I have a similar question (It's the same form, just different numbers).

So, you would have...

f_{s}=\muN

You need the least distance needed to stop, so you would start by finding the maximum acceleration, correct?

I will denote m_{t} as the truck's mass and a_{t} as the acceleration of the truck.

So, f_{s}=\mum_{t}g = m_{t}a_{t}

So, the masses cancel out, leaving...

\mug = a_{t}

So, a_{t} is .36(9.8)...

a_{t} = 3.53 m/s^2 Am I on the right track?

 

[PeterO]

So...
fs=.36*m*9.81
So...
fs=3.5316m
I don't understand how the m's would cancel out?

SO you have an expression for f_s. What are you going to use it to calculate?

 

[PeterO]

I have a similar question (It's the same form, just different numbers).

So, you would have...

f_{s}=\muN

You need the least distance needed to stop, so you would start by finding the maximum acceleration, correct?

I will denote m_{t} as the truck's mass and a_{t} as the acceleration of the truck.

So, f_{s}=\mum_{t}g = m_{t}a_{t}

So, the masses cancel out, leaving...

\mug = a_{t}

So, a_{t} is .36(9.8)...

a_{t} = 3.53 m/s^2 Am I on the right track?

Looks correct.

 

[Aggression200]

Thanks, PeterO.

Does this method from here on seem right?

Since I have a, V_{i}, and V_{f}, I can now solve for \Deltax using kinematics...

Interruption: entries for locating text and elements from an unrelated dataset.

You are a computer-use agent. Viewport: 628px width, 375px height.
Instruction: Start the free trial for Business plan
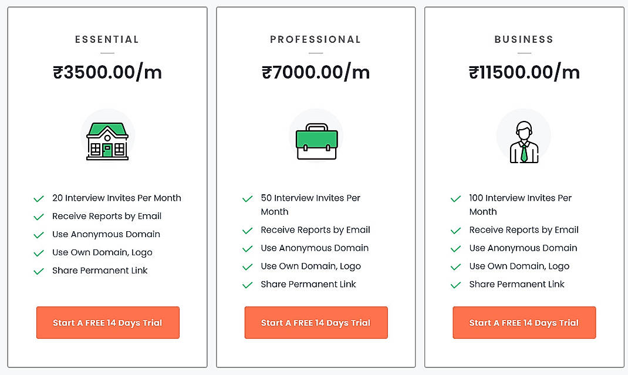524,322
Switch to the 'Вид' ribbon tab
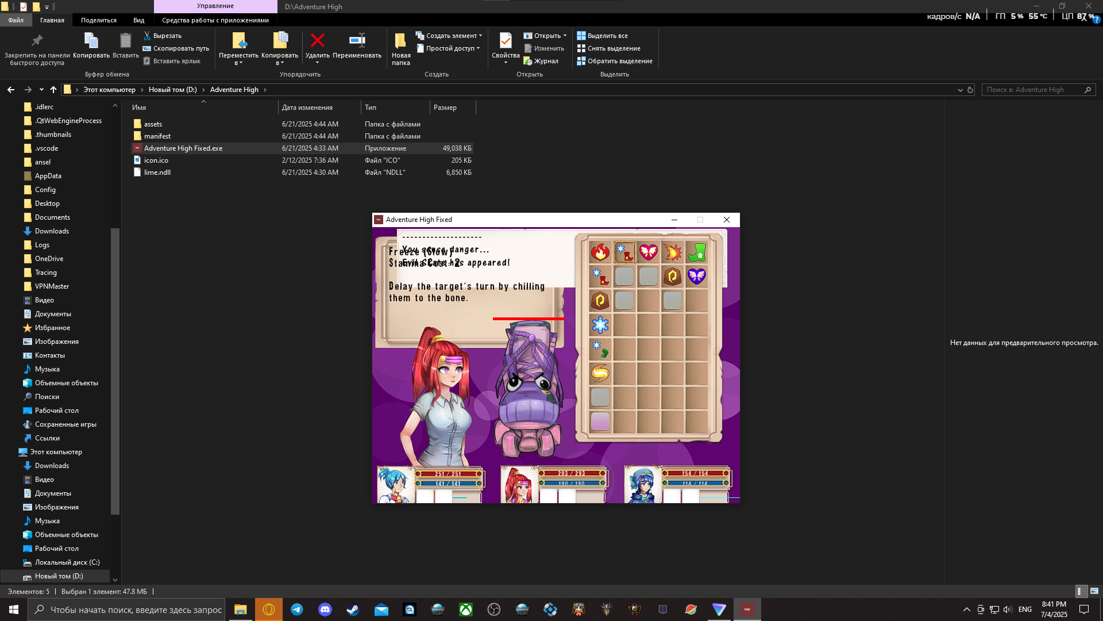 click(x=138, y=20)
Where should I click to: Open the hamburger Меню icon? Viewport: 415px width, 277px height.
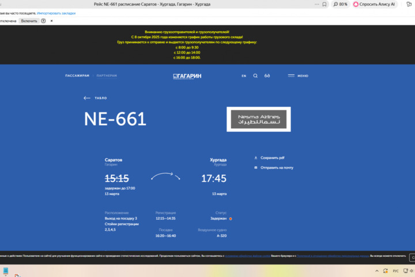click(291, 76)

V_{f}^{2}=V_{i}^{2}+2a\Deltax

V_{f}=0 m/s
V_{i}= 19.44 m/s
a = -3.53 m/s^2

So...

\Deltax = \frac{-(19.44)^2}{-2(3.53)}

So, \Deltax = 53.5 m ?

 

[PeterO]

Thanks, PeterO.

Does this method from here on seem right?

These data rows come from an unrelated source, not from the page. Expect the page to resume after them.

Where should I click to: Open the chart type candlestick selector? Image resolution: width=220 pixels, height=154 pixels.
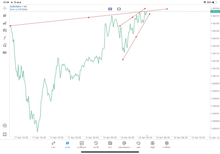tap(5, 15)
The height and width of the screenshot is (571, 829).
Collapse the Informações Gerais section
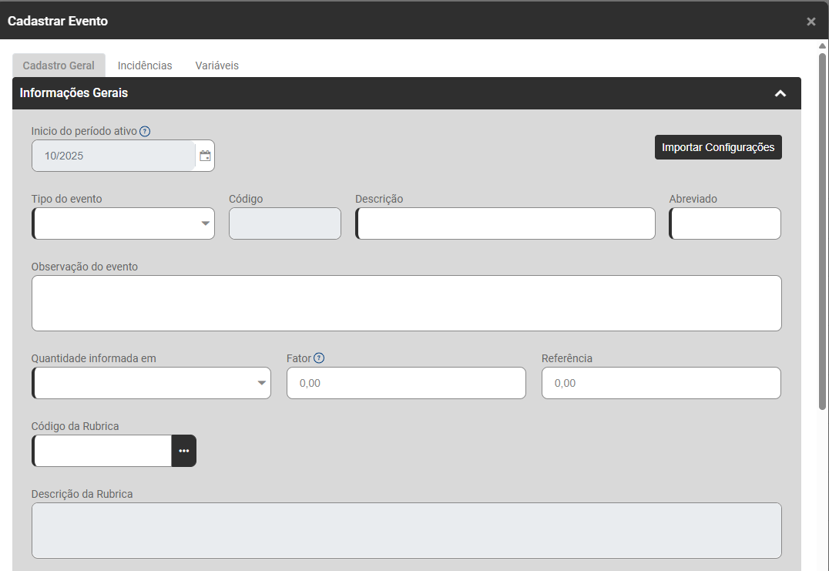tap(780, 93)
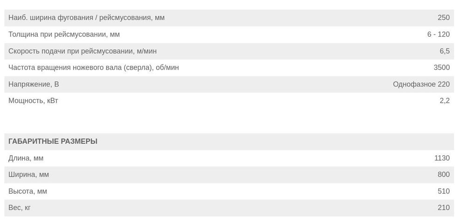Viewport: 466px width, 224px height.
Task: Click the 'Высота, мм' label
Action: pyautogui.click(x=27, y=191)
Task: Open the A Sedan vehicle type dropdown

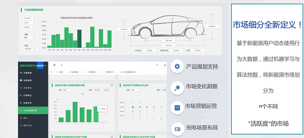Action: [x=30, y=18]
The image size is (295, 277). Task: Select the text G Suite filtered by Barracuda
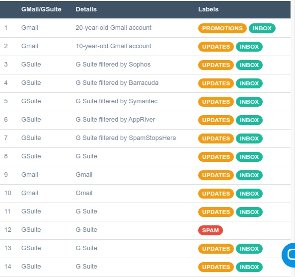117,83

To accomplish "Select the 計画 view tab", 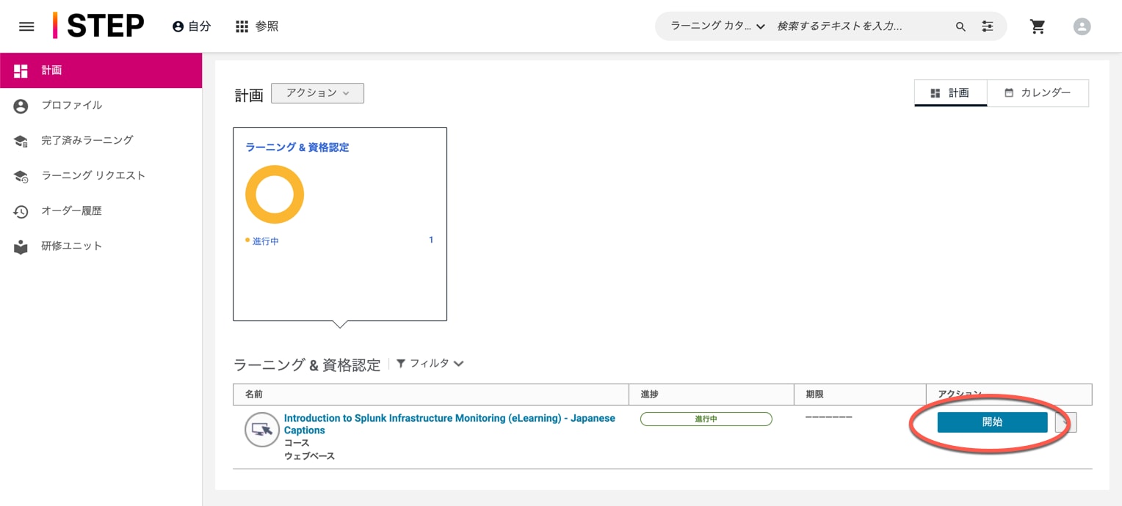I will 950,93.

Since I have a, V_{i}, and V_{f}, I can now solve for \Deltax using kinematics...

V_{f}^{2}=V_{i}^{2}+2a\Deltax

V_{f}=0 m/s
V_{i}= 19.44 m/s
a = -3.53 m/s^2

So...

\Deltax = \frac{-(19.44)^2}{-3.53}

So, \Deltax = 107 m ?

Assuming you arithmetic was correct that should be true.
rough check is: average speed approx 10m/s
time to stop approx 5 seconds
Distance covered approx 50m ?

You are out by a factor of 2 ??

I bolded and coloured a 2 in one of your formulas. have you perhaps overlooked it during your calculations?

 

[Aggression200]

Assuming you arithmetic was correct that should be true.
rough check is: average speed approx 10m/s
time to stop approx 5 seconds
Distance covered approx 50m ?

You are out by a factor of 2 ??

I bolded and coloured a 2 in one of your formulas. have you perhaps overlooked it during your calculations?

Yes, I caught it right before you posted. Sorry. I had it written down on my paper, but typed it in wrong.

Thanks for all your help, PeterO.

 

[cassienoelle]

nevermind! THANK YOU THANK YOU THANK YOU!

 

[Aggression200]

nevermind! THANK YOU THANK YOU THANK YOU!

You're very welcome. Sometimes it just helps to see other people work it out.

 

[cassienoelle]

You're very welcome. Sometimes it just helps to see other people work it out.

The class I'm taking is online, and he hasn't showed us how to work these out very well. So it's extremely frustrating. Thank you for understanding.

 

[cassienoelle]

Nevermind i got it all by myself :d

 

[Aggression200]

The class I'm taking is online, and he hasn't showed us how to work these out very well. So it's extremely frustrating. Thank you for understanding.

I understand completely. Teachers in the classroom who don't explain it very well make it extremely frustrating, much less online.